Unless they’re not getting sick because they’re already immune. Maybe the Reproduction Rate would be 5 if we didn’t begin with half the population having a pre-existing immunity. Maybe the secondary attack rates would be twice as high for the same reason.
If this explanation is correct, it’s kind of a bad news/good news outcome.
The bad news first: aerosols would be, in fact, an important source of transmission, and we would need to take the precautions necessary to prevent exposure to them.

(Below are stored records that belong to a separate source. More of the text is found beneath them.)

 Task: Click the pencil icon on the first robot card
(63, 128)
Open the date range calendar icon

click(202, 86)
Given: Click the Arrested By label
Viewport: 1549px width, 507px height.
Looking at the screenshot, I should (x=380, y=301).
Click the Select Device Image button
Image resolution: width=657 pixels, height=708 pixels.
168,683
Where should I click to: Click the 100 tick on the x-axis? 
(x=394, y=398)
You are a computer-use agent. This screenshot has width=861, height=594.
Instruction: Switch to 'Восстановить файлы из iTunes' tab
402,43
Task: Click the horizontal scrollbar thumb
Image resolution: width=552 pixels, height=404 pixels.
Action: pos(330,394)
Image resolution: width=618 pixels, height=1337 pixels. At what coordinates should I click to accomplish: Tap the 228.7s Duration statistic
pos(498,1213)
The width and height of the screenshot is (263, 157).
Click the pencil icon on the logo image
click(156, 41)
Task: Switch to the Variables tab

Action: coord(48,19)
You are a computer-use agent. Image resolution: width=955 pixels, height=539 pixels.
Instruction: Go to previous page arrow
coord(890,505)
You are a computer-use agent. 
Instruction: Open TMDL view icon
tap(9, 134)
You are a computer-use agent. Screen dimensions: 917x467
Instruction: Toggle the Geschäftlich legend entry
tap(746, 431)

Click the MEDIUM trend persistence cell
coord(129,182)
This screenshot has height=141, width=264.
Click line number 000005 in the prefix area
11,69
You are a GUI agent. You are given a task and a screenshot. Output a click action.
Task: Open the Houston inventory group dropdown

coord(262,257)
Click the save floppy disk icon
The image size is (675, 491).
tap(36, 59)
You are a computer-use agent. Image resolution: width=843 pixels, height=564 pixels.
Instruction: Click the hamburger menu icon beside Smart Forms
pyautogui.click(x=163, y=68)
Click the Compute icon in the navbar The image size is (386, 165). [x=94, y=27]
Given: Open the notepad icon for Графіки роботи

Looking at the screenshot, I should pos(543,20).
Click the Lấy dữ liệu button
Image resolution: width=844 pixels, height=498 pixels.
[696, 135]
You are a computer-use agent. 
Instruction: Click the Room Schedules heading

I certainly don’t presume to know more than the authors of the AMA article, but I’m going to continue to wear masks to keep from releasing aerosols into the air and possibly infecting other people, and I’m going to avoid spending time in enclosed, poorly ventilated spaces.
But there’s some real good news, too. Let’s turn back to the Oxford model, which claims that herd immunity threshold is equal to 1–1/R-p. If we calculate herd immunity with the very optimistic assumption that R=5 and p=.5, the result is .3 (1–1/5-.5) In this case, herd immunity is reached when 30% of the population has been infected. Three weeks ago, Dr. Scott Gottlieb, former commissioner of the FDA, said he thought New York City might be at 25% infected. As a region closes is on herd immunity, transmission naturally slows, even though the disease continues to spread. Even if the percentage of naturally immune is actually only 20 or 30% instead of 50%, we’d still be a lot closer to herd immunity than most people think. This implies that New York and the other hard-hit regions may not see a major second wave this fall or winter. And if that’s the case, this February may be just like the last one.
Let’s hope so.